Рузвельт проявил свои чувства и публично: «Наша страна останется нейтральной, но я не могу требовать от каждого гражданина оставаться нейтральным в душе». Чувствуя, что за ним неотступно следят, он не хотел «совершать непоправимых поступков» и зачастую говорил противоположное тому, что собирался делать. Например, в тот самый момент, когда один промышленник из Чикаго переоборудовал свой завод по производству бумажных обоев для изготовления зажигательных бомб, Рузвельт заявил: «Мы никогда не думали переводить государство на военные рельсы — ни в системе обороны, ни в области внутренней экономики. Как раз этого-то мы и хотим избежать». Рузвельт знал, что должен быть как нельзя более осторожным, особенно после того, как его освистали (на сей раз ультралевые), когда он заговорил о помощи «маленькой Финляндии» во время зимней войны.{177}
Позднее, к моменту лондонского блица, когда англичане выпустили 8 000 самолетов за год, Рузвельт потребовал построить 50 000 и впятеро увеличить количество парашютов. Вмешательство изоляционистов умерило это требование. Он предложил образовать Научно-исследовательский комитет национальной обороны, руководить которым поручили Вэнивару Бушу: именно он начнет разработку программы по созданию атомной бомбы. Затем, желая добиться поставки англичанам 50–60 эсминцев, необходимых для обеспечения безопасности их конвоев в Атлантическом океане, Рузвельт убедил конгресс, будто эти корабли сильно устарели, хотя адмирал Старк ручался за их боеспособность. Когда Черчилль предложил взамен предоставить американцам Бермудские острова и Ньюфаундленд, тот же Старк удовольствовался заявлением, что данные базы укрепляют оборону США. Переговоры с англичанами велись тайно. Кандидат в президенты от республиканцев Уэнделл Уилки, ставший интервенционистом, пообещал не поднимать эту тему в ходе предвыборной кампании и слово свое сдержал.
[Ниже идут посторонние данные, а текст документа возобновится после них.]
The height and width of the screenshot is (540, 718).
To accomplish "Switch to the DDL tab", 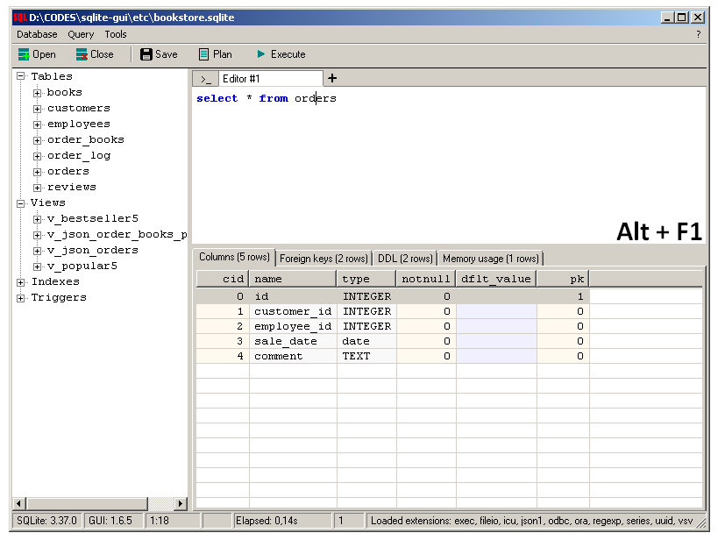I will (x=403, y=258).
Рузвельт во время кампании так умело скрывал свою игру, что Уилки, принимая во внимание непрекращающиеся проявления в стране симпатий к англичанам, даже обвинил соперника в пренебрежении национальной обороной. Рузвельт дошел до того, что стал защищать законы о «нейтралитете» (которые на практике то и дело обходил), и добавил: «Отцы и матери, обращаясь к вам, хочу еще раз заверить — я это уже говорил, но не устану повторять снова и снова — ваших детей не пошлют сражаться в иностранной войне»{178}.
Мы правильно прочитали: в иностранной войне. А если нападут на США?
В ноябре Рузвельт был переизбран и впервые в своих «беседах у камина» дерзнул заговорить о нацистах. Он придумал притчу о садовнике: «Видя, что дом соседа горит и пожар грозит разрастись, садовник, вместо того чтобы продать соседу свой поливальный шланг, просто одолжил его». Подобным «шлангом» стал ленд-лиз, одобренный голосованием в марте 1941 г.
«Я уничтожаю таким образом пристрастие к доллару», — сказал Рузвельт, устанавливая это нововведение для трех стран, сражавшихся против нацистской Германии, фашистской Италии и японского милитаризма: Великобритании, Греции и чанкайшистского Китая.
Даже после переизбрания Рузвельт чувствовал кандалы у себя на ногах. Чтобы помочь Великобритании, запустить механизм «свободного союза» и воплотить в действительность программу превращения Соединенных Штатов в «арсенал демократии», следовало перевести страну из состояния мира в состояние экономической войны. А это было совсем непросто. Вторжение вермахта в СССР в июне 1941 г., конечно, дало англичанам передышку, но в то же время пробудило изоляционистские настроения у тех, кому фактическая солидарность между «свободной страной» и Советским Союзом казалась неким предательством.